Canopius’s offer for rival may have to be at least 1.3 times book value

Omega Insurance Holdings’ shareholders are unlikely to accept less than £1.40 a share for the company, say analysts, following rival Lloyd’s insurer Canopius’s proposed offer for the firm.

Omega confirmed on Monday that it had received an unsolicited approach from Canopius, proposing a mixed cash and unquoted share offer. Omega’s announcement did not detail the value of Canopius’s offer, but press reports suggested shareholders would be willing to accept £1.20 a share.

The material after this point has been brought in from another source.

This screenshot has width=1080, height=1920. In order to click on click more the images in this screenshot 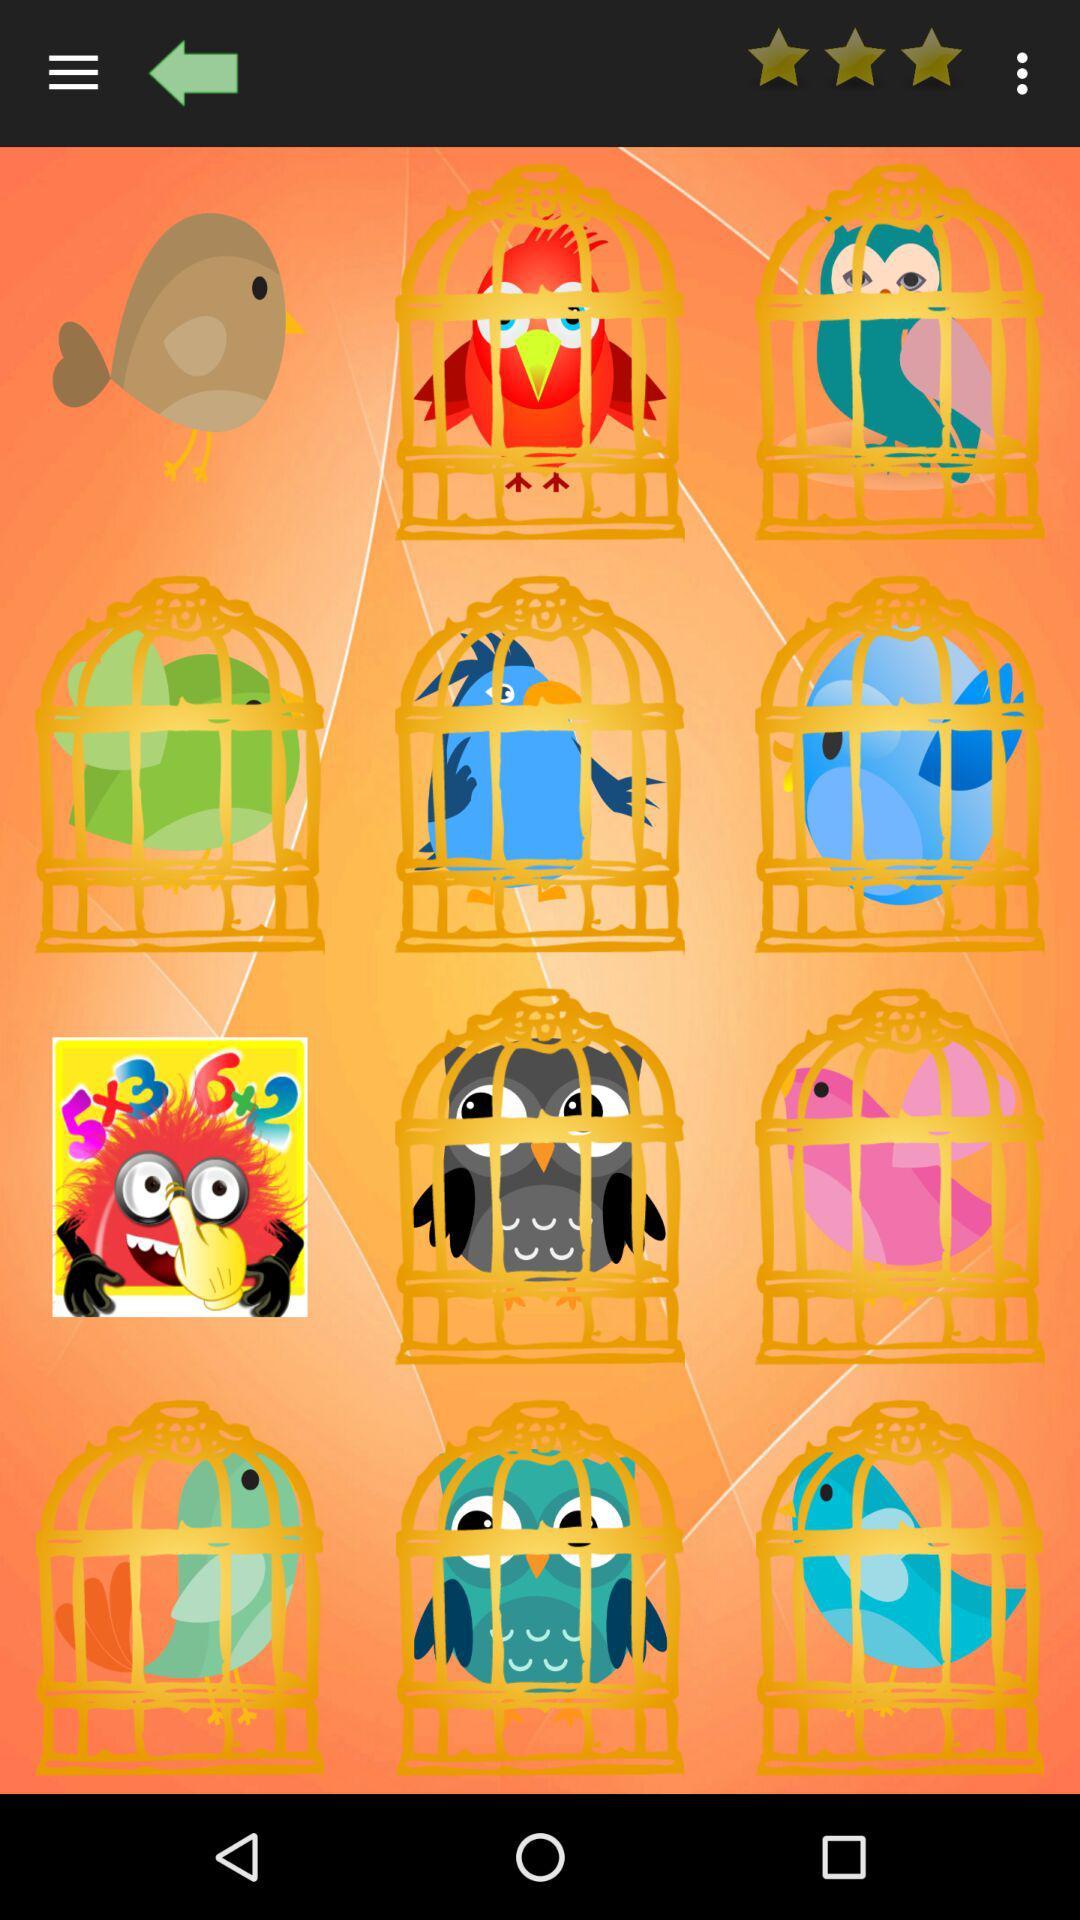, I will do `click(180, 1177)`.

However, analysts pointed out that Omega raised £130m in 2008 by issuing stock at £1.40 a share. “I think £1.20 a share is too low,” said Shore Capital analyst Eamonn Flanagan. “Although Omega has been through catastrophe losses and a change of management, it would be a bit odd for someone that paid £1.40 for the shares to accept less than that.”

Collins Stewart analyst Ben Cohen agrees that shareholders could seek more than £1.20 a share. The rumoured amount is 1.15 times Omega’s book value. “I would have thought they would look for at least 1.3 times book, given that the new management team has just come in, has cleared the decks a bit and there is a bit of a turnaround story,” he said.

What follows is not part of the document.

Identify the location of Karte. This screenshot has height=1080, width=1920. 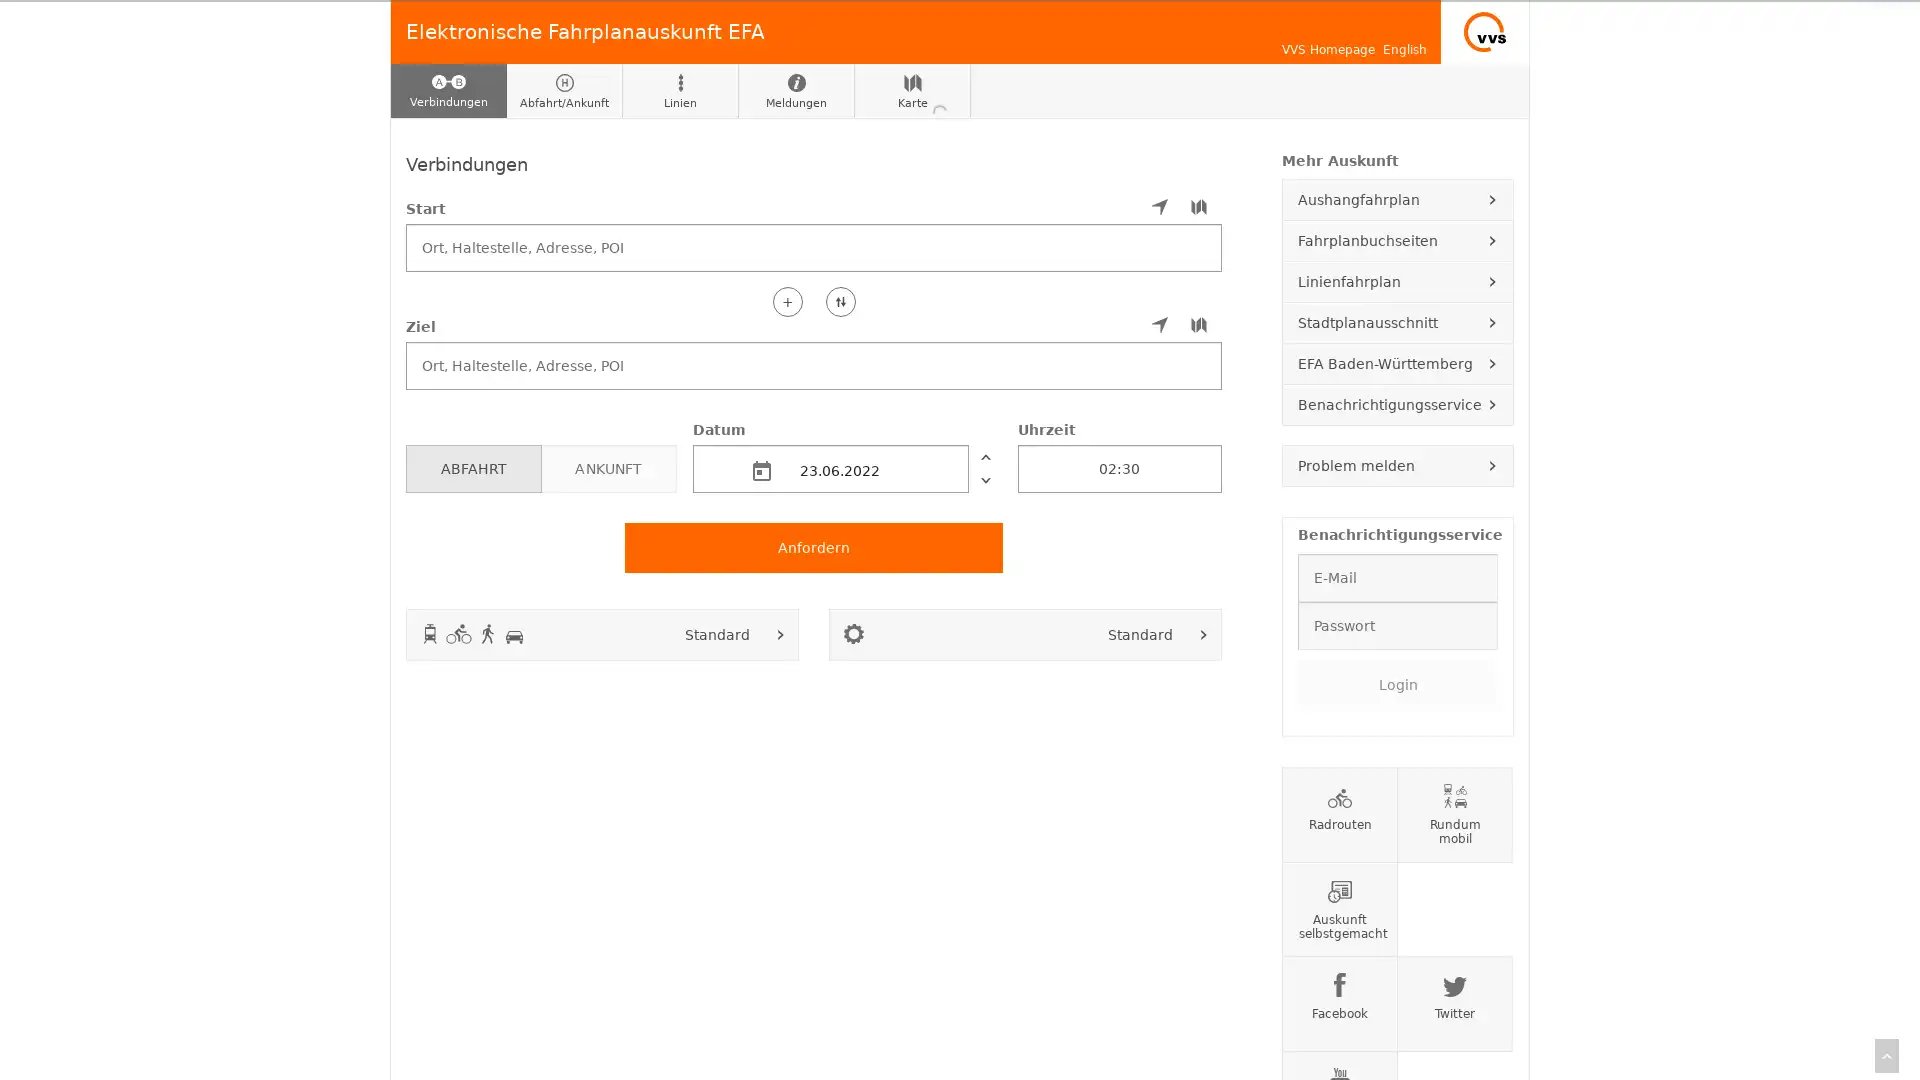
(911, 91).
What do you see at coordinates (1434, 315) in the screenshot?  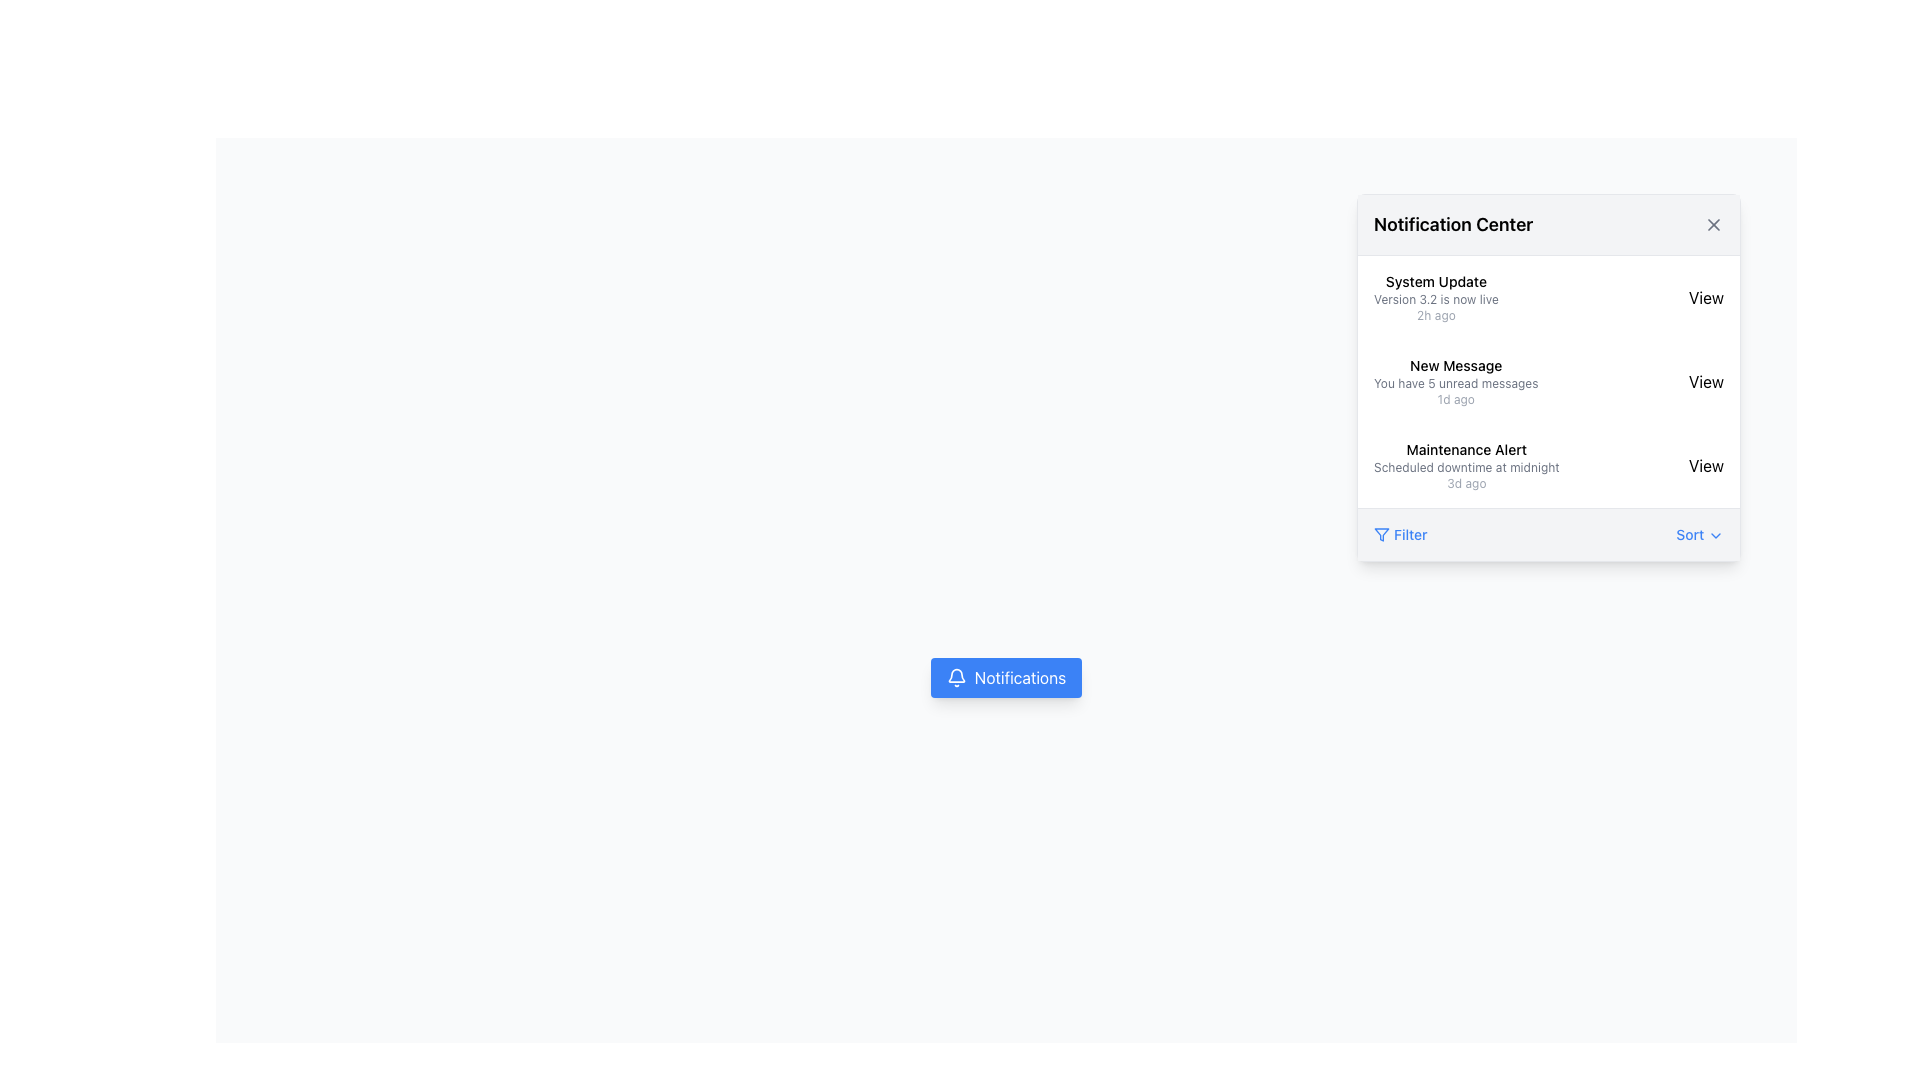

At the beginning of last year, Omega appointed six new directors and brought in Richard Pexton as chief executive to replace Richard Tolliday.

Much could depend on Invesco Perpetual, Omega’s largest shareholder with a 29.5% stake. It appears ambivalent to the deal, however. “While any approach which may be in shareholders' interests will be duly considered, the board continues to build the business. The board has consulted with Invesco Perpetual, which is supportive of that position,” Omega’s statement read.

“With Neil Woodford [head of investment] at Invesco Perpetual owning 29.5% of the company, whatever he decides is key,” said Edison research analyst Martyn King. “However, judging by Omega’s statement, it doesn’t seem that he is pushing the company to talk at whatever price is on the table.”

The appetite of Canopius’s shareholders, which comprise management (17%) and private equity firm Bregal Capital (83%), to boost its bid will also have a bearing on the outcome. However, Cohen said: “I doubt Canopius would want to pay a material premium to book value, and that is probably reflected in the fact that the stock is only up 10%.”